The Priest Movie Review: Mammootty’s Hipster Swag Can Barely Exorcise The Flaws Of This Derivative Horror Thriller

It feels like more effort has gone into the over-the-top look for Mammootty’s Father Benedict than into his characterisation.
The Priest Movie Review: Mammootty’s Hipster Swag Can Barely Exorcise The Flaws Of This Derivative Horror Thriller

Director: Jofin T. Chacko

Cast: Mammootty, Manju Warrier, Nikhila Vimal

Do you think people in horror movies have ever watched horror movies themselves? It's a question I've been wrestling with, each time I watch a predictable genre film with beats and twists that are identifiable from miles away. In The Priest, Mammootty's first release after the pandemic, there are instances where the characters are experiencing revelations even though we've already gotten there long ago. As we wait for these characters to catch up, we wonder if this numbness is a result of the number of horror movies we've already seen or if it's merely the limitations of the genre with limited patterns and writing combinations.

Like that scene in which Mammootty, who plays a rebellious priest, proposes the concept of exorcism to help a mysterious young girl. It's not like we're expecting a film titled THE PRIEST to move into either a homam or scientific intervention. So, it feels odd when the characters react to this proposal as though it's a shocking bit of information. So when Jesse (Nikhila Vimal) googles words like paranormal and walks around bemused at highly obvious jump scares, you feel like sending her a few DVDs, but you don't feel for her.

And that's largely due to how derivative the scary parts feel. The shots and setup feel like adaptations of Western horror films even though it's not easy to place the films they remind you of. They feel like highlight reels of the best scenes from dozens of such films but it doesn't coalesce to give us something new.
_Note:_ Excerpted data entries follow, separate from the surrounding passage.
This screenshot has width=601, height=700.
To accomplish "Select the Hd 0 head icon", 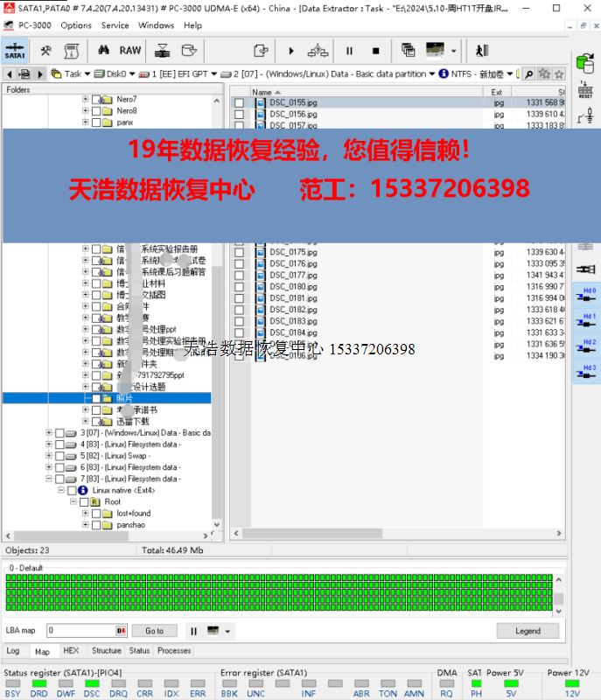I will tap(588, 296).
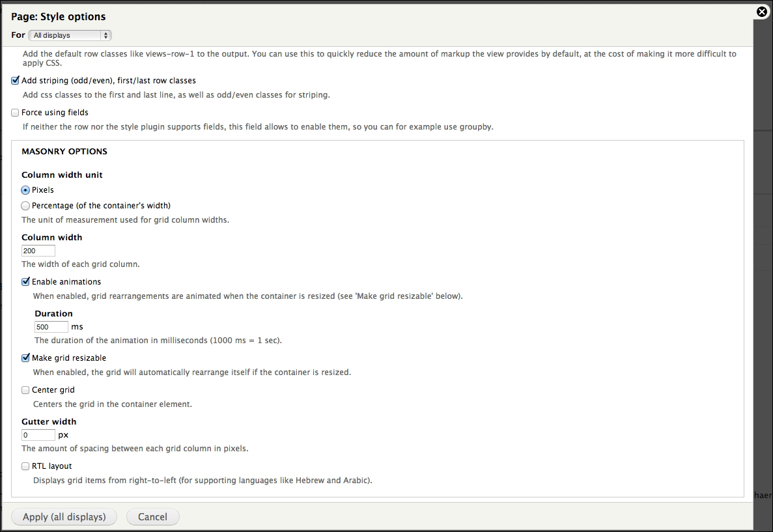Click the RTL layout label text
Viewport: 773px width, 532px height.
tap(52, 466)
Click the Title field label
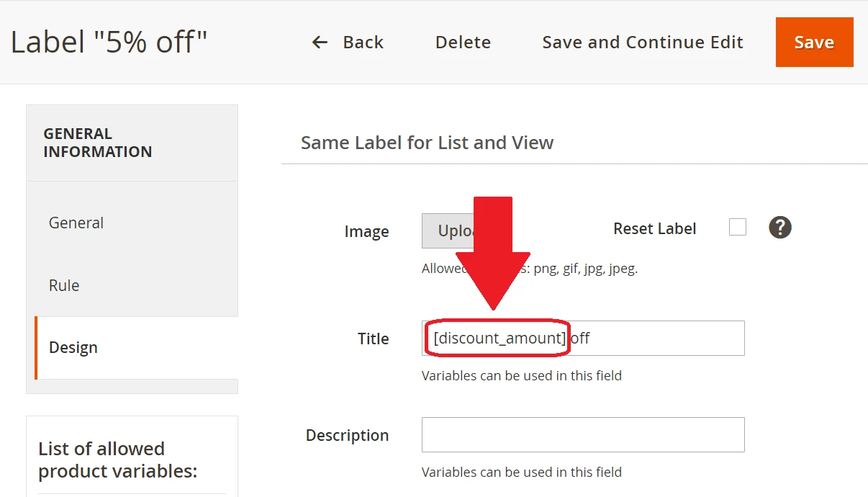The image size is (868, 497). 373,339
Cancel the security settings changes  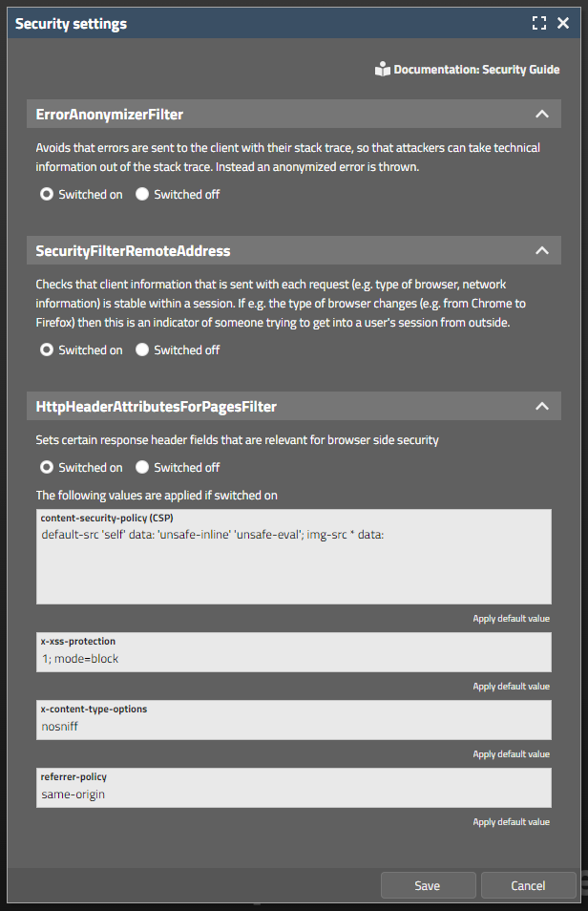pos(528,885)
It also doesn't help that the film lacks any kind of cultural markers. We know that the film is set somewhere in Kerala and it soon moves to a hill station, but there's no specificity to make us feel like this situation is happening near us to people we might know. What then is the difference between watching a film like The Priest instead of sticking to the It series or The Conjuring? Even the reason a lot of us liked Prithviraj's Ezra (another film I don't think Jesse has watched) is because it set the clichéd second half flashback in a Kerala Jewish setting that was new to a lot of us.

But in The Priest, there's far too much reliance on the ghost's flashback, and the writers overestimate the power of the emotional angle and the twists that form a part of it. The film wants all the chills of a gross-out horror movie but it also wants to be clever by introducing to us the concept of a ghost that's also a guardian angel, like we witnessed in Mysskin's Pisasu. But neither register strongly with the scary parts often overpowering the emotional.
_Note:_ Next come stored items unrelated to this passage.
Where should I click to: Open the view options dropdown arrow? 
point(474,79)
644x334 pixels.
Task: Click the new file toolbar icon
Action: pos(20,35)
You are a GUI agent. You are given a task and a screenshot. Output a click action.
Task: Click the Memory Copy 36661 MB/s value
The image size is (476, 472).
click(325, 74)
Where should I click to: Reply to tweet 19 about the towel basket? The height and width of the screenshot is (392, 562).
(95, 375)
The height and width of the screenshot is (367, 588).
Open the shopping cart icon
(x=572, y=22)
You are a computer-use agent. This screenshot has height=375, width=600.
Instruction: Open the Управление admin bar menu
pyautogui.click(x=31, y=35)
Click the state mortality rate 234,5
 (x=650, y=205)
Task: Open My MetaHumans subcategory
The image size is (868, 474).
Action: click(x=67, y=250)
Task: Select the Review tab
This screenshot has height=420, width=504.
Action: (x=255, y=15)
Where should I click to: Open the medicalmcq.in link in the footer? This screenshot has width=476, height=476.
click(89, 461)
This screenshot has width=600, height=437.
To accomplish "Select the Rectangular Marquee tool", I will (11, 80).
Another aspect I couldn't quite understand was the insanely long running time of a seemingly inconsequential case. In almost all movies that set up a mysterious detective figure like The Priest, we usually begin with a lesser case that's there only to show us the inner workings of the central character and how smart he is. We get a case here too but the film uses a minuscule connection to the actual bigger event that happens later on. But the issue is that this kutti case is prolonged for so long only to use a part of it as an interval twist. Which means that we've invested an hour to learn stuff about characters and plot points that have no bearing on the actual film.
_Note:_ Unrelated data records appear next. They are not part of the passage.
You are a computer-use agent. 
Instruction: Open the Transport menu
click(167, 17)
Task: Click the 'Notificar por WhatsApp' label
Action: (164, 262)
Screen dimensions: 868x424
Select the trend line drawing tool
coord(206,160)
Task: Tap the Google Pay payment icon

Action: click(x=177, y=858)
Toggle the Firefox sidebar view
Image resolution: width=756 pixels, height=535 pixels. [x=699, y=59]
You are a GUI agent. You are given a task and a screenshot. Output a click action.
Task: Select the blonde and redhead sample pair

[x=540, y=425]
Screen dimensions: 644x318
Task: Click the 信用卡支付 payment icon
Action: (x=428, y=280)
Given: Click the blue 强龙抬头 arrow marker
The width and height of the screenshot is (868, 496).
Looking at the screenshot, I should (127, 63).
The aforementioned lack of specificity extends to Mammootty's character too. Of course, we learn that he's a Priest with some sort of power, but we get nothing in terms of his past to explain his weirdly OTT costume. Apart from a dialogue in which another Father hints his disapproval towards Mammootty's Fr. Benedict, he's as good as a Latin-speaking phantom to everyone. There's no real world-building and the film is not an assembly of similarly strange characters. So, he feels really out of place when he walks around in this highly-stylised look  (with a bucket hat and a cane) in everyday places like a hospital and a school. This eccentricity in the look doesn't even extend to his personality given how tame and boring he appears to be. It feels like there's more effort that has gone into his look rather than his characterisation, especially when he seems to have more access to crime scenes and police files than police officers themselves.

With an energy drop towards the end and a series of ideas you've seen before, there's not much to keep you invested in The Priest. It disappoints both as a star vehicle and a horror thriller. Or as Fr. Benedict might have said, "it's a film that fails to diem its carpe".